During her career, Elaine became internationally recognized for her fundamental contributions in mathematics, computer science and related areas. She published over 150 works in refereed scientific journals and proceedings, supervised 21 PhD students, and was a Principal Investigator for more than 25 research grants. Together with Rich, she created the Alpha_1 project, which for 20 years advanced computational capabilities for designing, representing, and analyzing complex freeform geometric structures. She served the domestic community for five years (1999–2004) as a member of the prestigious National Research Council Computer Science and Telecommunications Board. Her enthusiasm for exploring new ideas with colleagues led to fruitful extended visits to universities across the U.S. and Europe. In 1979, during the first of many extended visits to the University of Oslo, Norway, she, Rich, and Tom Lyche published the seminal “Oslo Algorithm,” which spurred the ubiquitous use of splines in computer-aided geometric design and manufacturing. In 2022, she was awarded an Honorary Doctorate by the University of Oslo and elected as a foreign member of the Norwegian Academy of Science and Letters.

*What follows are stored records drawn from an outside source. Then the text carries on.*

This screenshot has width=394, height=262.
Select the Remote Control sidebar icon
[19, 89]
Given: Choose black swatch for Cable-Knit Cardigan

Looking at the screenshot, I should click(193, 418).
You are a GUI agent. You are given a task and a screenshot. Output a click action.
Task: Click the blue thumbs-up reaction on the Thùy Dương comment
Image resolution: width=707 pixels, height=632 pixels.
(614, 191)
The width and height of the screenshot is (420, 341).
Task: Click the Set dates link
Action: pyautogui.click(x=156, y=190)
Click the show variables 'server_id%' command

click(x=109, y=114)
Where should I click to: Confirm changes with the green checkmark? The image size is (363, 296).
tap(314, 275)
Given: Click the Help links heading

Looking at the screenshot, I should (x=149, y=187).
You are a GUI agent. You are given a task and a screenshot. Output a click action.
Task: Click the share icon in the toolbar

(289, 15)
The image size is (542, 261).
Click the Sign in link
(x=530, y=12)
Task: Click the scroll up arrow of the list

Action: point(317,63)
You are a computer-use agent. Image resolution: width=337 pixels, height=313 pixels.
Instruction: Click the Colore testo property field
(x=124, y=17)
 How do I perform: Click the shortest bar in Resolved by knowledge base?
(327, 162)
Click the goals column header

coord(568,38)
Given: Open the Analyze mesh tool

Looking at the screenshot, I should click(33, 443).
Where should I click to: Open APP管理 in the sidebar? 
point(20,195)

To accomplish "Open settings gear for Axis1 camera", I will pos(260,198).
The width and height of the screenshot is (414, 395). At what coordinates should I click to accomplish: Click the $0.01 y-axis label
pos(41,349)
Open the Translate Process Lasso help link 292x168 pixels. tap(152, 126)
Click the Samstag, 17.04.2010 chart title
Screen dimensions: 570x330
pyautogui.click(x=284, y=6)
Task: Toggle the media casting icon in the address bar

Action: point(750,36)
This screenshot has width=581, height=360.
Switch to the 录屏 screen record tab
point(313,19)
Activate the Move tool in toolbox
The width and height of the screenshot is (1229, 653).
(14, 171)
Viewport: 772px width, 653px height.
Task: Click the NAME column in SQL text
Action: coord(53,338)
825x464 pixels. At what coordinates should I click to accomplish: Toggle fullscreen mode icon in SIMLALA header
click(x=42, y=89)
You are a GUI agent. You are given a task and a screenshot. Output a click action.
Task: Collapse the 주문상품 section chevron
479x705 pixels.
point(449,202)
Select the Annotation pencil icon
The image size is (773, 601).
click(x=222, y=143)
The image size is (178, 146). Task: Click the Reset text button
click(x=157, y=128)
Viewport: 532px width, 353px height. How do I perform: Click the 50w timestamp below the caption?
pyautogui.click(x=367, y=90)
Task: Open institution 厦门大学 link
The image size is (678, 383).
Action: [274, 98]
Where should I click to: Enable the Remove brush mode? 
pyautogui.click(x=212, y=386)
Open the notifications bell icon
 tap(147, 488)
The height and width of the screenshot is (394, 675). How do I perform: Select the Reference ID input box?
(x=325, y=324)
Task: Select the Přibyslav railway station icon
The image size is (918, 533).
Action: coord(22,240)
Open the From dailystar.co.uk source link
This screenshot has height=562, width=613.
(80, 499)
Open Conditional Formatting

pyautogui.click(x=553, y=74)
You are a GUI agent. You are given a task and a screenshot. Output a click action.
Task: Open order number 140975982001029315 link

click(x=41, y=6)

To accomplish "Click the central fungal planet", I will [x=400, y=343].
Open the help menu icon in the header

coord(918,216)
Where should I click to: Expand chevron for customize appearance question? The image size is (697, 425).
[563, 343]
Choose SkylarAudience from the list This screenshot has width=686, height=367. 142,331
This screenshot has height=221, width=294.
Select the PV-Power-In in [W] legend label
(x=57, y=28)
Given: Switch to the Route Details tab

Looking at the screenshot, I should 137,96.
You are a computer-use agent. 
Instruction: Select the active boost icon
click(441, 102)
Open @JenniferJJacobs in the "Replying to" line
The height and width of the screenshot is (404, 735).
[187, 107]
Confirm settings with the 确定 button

As a pioneer in her field, and for many years the only woman among the regular faculty in the University of Utah College of Engineering, she was honored to be an invited speaker at the inaugural Grace Hopper Celebration of Women in Computing in 1994. Elaine received many awards throughout her career recognizing the importance of her contributions, including the Pierre Bézier Award (2009) and the John A. Gregory Memorial Award (2014), the two highest honors in her field.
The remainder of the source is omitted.